Here are my 5 do’s for being a cool brand:
1. Do actually have a good product. Previously, no matter how cool (or metallic!) they looked, I could not justify this $300-$500 expense. I’m not a music producer, so why would I need studio headphones? After testing out the quality – the noise reduction, the choice between wireless and wired, and the big bang for me, the mic – I was sold on a good product. Quality is cool.
2. Do give me more bang for my buck. I wear my headphones wired to listen to music when I’m on the plane and unwired to simply block out the baby that always conveniently ends up in front of me, and I turn up my mic when I get off the plane to schedule my airport pickup. Then it’s back to my music – all while looking super cool. They have justified the cost with a multi-purpose feature set. Quantity is cool.
3. Do look the part. Good design is priceless. We love the iPhone because it’s sleek. Yes, it’s a good product, but so was the Palm i705. Remember that? Thought so. It wasn’t sexy. Give me sleek. Give me sexy. Give me the option to express my personality, my country, or my Olympics team pride through something as simple, yet prominent, as my headphones. A strategically placed red B for Beats or metallic gold, Union Jack, or strategically-placed stars make these headphones cool.
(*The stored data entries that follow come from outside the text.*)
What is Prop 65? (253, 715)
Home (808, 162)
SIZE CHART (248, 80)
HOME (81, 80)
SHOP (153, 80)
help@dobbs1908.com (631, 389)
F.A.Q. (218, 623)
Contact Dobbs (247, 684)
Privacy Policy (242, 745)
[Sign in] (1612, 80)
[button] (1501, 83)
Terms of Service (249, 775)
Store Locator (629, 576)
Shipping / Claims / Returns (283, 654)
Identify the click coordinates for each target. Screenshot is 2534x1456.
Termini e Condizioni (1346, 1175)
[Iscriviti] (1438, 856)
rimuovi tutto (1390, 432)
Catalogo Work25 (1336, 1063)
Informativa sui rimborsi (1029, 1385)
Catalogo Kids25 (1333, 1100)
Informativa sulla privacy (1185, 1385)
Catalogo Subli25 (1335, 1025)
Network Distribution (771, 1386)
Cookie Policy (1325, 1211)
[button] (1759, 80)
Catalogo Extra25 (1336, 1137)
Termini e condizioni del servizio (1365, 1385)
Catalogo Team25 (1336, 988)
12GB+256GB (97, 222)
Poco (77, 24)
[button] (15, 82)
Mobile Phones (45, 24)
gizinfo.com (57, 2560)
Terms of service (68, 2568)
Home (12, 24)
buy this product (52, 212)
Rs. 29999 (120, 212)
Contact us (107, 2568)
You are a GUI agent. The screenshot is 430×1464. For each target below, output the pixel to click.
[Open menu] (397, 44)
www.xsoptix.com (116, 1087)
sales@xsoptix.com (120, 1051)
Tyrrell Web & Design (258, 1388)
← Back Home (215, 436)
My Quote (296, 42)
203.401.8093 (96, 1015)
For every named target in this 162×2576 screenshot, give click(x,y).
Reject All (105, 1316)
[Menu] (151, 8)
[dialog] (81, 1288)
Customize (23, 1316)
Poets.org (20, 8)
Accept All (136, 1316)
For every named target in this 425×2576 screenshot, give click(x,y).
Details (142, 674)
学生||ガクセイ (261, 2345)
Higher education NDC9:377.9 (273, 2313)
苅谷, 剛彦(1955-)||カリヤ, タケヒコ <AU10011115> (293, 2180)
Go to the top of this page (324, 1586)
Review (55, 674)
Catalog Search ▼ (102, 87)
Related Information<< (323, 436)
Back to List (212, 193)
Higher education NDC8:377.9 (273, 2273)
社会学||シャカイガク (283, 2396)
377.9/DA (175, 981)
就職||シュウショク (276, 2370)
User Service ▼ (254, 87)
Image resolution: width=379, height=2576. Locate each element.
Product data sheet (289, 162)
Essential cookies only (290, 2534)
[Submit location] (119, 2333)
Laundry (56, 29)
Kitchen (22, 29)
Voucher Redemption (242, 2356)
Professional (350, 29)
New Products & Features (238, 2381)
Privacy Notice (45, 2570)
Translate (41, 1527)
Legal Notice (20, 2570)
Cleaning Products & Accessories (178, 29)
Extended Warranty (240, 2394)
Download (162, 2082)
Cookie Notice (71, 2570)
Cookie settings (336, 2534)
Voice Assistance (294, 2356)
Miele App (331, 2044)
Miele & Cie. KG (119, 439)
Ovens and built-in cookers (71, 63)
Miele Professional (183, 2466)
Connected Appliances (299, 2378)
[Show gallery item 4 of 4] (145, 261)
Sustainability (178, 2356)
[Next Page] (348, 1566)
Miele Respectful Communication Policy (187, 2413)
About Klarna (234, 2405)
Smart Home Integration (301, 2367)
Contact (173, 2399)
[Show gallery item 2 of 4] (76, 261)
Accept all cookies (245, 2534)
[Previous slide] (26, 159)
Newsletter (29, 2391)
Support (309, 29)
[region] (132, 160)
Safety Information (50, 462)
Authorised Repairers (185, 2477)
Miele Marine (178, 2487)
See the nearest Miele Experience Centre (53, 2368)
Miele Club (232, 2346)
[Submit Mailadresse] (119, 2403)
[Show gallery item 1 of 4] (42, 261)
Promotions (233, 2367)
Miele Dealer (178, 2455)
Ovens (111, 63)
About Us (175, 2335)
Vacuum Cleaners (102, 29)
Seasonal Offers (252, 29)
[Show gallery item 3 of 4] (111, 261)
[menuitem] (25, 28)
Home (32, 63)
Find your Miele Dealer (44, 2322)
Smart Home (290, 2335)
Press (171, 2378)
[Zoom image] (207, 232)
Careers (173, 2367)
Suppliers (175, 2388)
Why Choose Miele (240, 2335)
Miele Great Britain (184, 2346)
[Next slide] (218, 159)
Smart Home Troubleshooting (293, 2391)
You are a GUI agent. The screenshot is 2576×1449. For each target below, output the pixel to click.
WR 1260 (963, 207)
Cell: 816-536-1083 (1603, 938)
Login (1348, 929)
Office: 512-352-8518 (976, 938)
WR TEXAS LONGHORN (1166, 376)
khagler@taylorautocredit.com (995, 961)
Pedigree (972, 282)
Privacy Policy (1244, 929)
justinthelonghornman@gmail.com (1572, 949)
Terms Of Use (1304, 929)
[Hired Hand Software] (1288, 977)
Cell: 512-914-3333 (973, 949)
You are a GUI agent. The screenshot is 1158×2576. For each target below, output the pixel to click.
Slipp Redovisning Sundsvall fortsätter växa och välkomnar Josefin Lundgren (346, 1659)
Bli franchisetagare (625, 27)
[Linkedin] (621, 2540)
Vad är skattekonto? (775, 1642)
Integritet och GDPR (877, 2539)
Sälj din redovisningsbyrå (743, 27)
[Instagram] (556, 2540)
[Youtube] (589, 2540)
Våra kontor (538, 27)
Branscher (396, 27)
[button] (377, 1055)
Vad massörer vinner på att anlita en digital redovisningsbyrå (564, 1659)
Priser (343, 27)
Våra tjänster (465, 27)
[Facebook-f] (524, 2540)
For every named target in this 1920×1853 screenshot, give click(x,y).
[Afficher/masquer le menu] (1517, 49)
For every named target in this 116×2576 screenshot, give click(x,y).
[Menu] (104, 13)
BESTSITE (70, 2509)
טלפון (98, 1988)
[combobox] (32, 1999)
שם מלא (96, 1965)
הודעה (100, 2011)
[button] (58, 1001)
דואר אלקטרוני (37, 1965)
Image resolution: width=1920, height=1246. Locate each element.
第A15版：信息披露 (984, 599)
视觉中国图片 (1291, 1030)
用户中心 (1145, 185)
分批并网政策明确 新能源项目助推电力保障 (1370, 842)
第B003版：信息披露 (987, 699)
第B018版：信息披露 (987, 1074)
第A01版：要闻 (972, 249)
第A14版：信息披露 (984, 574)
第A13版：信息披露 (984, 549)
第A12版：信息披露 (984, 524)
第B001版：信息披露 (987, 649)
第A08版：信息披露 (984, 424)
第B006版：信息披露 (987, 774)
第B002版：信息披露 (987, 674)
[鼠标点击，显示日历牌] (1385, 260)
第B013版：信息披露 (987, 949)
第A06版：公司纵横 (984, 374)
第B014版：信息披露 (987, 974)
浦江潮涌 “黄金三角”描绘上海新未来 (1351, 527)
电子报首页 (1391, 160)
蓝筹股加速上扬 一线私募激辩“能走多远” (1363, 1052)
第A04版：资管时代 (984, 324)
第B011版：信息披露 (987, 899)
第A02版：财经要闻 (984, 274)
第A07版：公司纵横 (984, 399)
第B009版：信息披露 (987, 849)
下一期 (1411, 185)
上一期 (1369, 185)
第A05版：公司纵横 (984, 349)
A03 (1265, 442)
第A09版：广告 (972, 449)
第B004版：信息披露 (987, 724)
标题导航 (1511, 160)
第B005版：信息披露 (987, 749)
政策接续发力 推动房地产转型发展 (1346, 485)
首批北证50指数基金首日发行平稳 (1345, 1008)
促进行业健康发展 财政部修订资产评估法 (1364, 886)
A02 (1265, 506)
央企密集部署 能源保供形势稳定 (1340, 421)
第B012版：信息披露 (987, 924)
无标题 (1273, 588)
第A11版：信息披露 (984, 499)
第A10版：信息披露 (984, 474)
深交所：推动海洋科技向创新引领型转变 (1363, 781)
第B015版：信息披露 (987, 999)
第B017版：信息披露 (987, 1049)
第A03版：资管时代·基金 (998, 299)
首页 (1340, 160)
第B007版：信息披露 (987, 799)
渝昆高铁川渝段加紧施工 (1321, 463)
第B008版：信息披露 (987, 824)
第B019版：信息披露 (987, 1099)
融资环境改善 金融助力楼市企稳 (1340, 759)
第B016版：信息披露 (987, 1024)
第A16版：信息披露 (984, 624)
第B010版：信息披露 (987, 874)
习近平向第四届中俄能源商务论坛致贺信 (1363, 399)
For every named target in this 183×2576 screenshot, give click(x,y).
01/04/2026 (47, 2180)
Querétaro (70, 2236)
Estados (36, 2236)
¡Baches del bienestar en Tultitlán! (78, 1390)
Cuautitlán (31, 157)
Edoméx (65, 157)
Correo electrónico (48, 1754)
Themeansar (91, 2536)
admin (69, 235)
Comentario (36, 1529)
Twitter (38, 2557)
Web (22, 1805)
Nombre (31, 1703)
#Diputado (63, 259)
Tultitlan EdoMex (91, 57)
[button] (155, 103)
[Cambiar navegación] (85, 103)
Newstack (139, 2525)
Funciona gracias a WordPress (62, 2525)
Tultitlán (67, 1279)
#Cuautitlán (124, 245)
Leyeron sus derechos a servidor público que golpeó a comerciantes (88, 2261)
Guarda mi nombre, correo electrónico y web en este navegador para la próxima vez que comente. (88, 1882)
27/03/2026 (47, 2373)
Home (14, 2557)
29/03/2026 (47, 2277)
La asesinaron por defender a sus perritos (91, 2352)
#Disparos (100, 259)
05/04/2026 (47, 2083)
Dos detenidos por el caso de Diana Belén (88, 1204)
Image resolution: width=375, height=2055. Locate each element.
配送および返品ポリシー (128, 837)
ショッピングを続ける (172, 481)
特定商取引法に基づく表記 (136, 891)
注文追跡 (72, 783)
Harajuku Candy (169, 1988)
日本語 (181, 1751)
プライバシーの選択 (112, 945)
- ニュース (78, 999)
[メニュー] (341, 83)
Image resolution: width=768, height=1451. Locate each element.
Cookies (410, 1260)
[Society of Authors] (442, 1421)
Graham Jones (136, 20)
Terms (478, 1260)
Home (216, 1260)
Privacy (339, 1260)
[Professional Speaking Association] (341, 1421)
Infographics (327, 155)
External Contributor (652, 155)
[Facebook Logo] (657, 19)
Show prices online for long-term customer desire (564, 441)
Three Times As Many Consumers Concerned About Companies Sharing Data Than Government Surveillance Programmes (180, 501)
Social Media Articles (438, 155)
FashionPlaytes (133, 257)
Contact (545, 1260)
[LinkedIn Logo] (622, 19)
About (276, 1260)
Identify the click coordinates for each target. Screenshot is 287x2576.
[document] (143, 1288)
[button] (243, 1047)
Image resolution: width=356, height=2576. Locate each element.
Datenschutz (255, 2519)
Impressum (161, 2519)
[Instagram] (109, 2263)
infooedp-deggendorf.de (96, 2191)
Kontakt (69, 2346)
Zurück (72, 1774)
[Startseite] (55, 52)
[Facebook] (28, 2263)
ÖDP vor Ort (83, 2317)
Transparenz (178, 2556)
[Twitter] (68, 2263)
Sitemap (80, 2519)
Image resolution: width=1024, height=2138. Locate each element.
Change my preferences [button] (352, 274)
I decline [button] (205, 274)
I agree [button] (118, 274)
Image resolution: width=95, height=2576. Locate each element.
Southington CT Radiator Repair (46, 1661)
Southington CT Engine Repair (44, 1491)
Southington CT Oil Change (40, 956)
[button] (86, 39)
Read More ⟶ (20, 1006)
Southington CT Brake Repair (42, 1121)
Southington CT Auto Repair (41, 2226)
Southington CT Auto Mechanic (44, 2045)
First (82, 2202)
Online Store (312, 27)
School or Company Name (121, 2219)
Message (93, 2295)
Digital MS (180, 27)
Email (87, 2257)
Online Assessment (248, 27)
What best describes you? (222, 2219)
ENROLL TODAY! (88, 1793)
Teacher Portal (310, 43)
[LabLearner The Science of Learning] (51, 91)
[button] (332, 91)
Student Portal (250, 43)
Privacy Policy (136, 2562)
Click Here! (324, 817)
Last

4. Do have product evangelists. How can you make your product so good that people want to sell it for free? Evangelist programs are springing up at top brands simply because they work. Word of mouth and influence marketing are the most efficient and effective forms of marketing.
Brand-sourced evangelist/ambassador programs provide free product testing and R&D. But wouldn’t it be really cool if Snoop Dogg, Quincy Jones, or the Rizzle Kicks (an adorable British hip-hop duo floating around the Olympics) was your brand ambassador? Celebrity endorsement just wins.
5. Do be a fan of your own product. I have learned so much about the Beats By Dre “cult of cool” this week. From the marketing team to the support agencies to executives that visited in their suits, everyone used their Beats in tandem with their personal gadgets. Beat headphones replaced white iPhone buds, served as a quiet sanctuary amid the chaos, and became neck jewelry for stylish dudes. Hiring people that believe in your brand is organic and effortless, making sales easy. Easy is very cool.
When you’re cool, whether you have a celebrity endorsement or just lots of brand love, you can sell $500 headphones in a recession.